It appears a state panel will not recommend a plan to save all emails as public records. See why.
RALEIGH -- It appears a state panel will not recommend a plan to save all emails as public records.
The email records review panel met again Wednesday in downtown Raleigh. The review stems from controversy surrounding the governor's office deleting certain emails.
For weeks this panel has met to determine if the email retention policy obeys the public records law. Currently, state employees can determine for themselves whether individual e-mails should be saved for public record or can be deleted.
"The current law is adequate, the current state policy is lawful," said Charlotte attorney Mac McCarley. "I think the best thing we can do is recommend some accessible, good high-quality training."

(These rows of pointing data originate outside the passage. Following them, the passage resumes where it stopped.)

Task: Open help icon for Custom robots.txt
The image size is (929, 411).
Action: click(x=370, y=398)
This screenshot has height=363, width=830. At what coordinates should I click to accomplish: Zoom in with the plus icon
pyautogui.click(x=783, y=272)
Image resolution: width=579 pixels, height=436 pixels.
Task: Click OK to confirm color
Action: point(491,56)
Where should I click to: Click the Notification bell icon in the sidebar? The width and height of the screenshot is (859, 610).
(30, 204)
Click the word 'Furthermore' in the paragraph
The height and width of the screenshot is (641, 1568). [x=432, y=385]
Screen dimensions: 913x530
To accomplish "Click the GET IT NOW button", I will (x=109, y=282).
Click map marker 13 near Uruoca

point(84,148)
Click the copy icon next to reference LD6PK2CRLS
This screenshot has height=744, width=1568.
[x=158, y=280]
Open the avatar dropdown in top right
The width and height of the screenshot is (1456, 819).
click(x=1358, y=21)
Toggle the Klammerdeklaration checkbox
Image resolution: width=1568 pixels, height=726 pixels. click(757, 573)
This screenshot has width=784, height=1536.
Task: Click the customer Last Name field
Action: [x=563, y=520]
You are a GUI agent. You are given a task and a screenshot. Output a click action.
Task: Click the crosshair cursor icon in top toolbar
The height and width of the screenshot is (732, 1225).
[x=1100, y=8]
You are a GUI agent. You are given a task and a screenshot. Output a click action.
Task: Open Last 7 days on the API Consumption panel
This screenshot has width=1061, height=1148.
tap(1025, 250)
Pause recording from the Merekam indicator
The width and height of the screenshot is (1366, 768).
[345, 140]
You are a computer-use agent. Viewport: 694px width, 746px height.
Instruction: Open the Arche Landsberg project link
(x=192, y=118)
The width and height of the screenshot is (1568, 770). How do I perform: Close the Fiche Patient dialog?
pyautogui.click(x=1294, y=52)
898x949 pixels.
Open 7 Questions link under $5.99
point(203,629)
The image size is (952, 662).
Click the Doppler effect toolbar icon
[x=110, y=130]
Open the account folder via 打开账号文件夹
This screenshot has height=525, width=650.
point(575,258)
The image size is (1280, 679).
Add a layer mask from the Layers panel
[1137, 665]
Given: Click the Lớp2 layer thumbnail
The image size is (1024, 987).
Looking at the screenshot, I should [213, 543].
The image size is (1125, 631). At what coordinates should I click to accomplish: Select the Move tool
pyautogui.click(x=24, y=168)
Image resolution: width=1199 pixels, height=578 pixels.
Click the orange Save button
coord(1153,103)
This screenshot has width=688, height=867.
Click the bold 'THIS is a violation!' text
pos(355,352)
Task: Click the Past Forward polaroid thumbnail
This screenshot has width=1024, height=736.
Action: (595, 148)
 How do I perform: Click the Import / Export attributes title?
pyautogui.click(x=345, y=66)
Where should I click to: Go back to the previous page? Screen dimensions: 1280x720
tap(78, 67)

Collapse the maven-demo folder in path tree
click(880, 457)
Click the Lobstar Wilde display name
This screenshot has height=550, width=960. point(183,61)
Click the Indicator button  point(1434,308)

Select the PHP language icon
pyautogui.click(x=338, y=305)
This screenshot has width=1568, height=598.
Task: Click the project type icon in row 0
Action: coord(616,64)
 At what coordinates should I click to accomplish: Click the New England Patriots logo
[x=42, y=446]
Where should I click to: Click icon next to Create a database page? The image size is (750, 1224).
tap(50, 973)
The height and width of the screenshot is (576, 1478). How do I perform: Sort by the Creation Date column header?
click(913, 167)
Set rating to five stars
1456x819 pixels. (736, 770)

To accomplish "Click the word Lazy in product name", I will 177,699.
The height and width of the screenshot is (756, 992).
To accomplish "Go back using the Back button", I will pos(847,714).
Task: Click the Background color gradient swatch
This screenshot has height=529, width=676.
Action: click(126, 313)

The panel was formed after controversy surrounding Gov. Mike Easley. A lawsuit filed against the governor claims his office violated the state's public records law by telling cabinet agency employees to delete or destroy email messages to and from the governor's office.
"If there were violations let's deal with those as violations but let's not try to build some huge new system over one violation," said McCarley.
Wednesday the panel focused on training to fix the problem. It could include this online program, but most of the panel doesn't want it required for all state employees. That would be up to department heads.
The email records review panel met again Wednesday in downtown Raleigh.
It was also clear the panel will not recommend putting in place a system to permanently keep all state employee emails -- up to five-million a day.
"What we've heard to date is that massive archiving over a long period of time -- by that 10, 15, 20 years -- would be very costly," said Franklin Freeman of the panel.
But Freeman says some sort of archiving system is necessary. The question is then which emails, how long should these emails be saved and how much would it cost. Those are all questions this panel hopes to answer by the middle of May.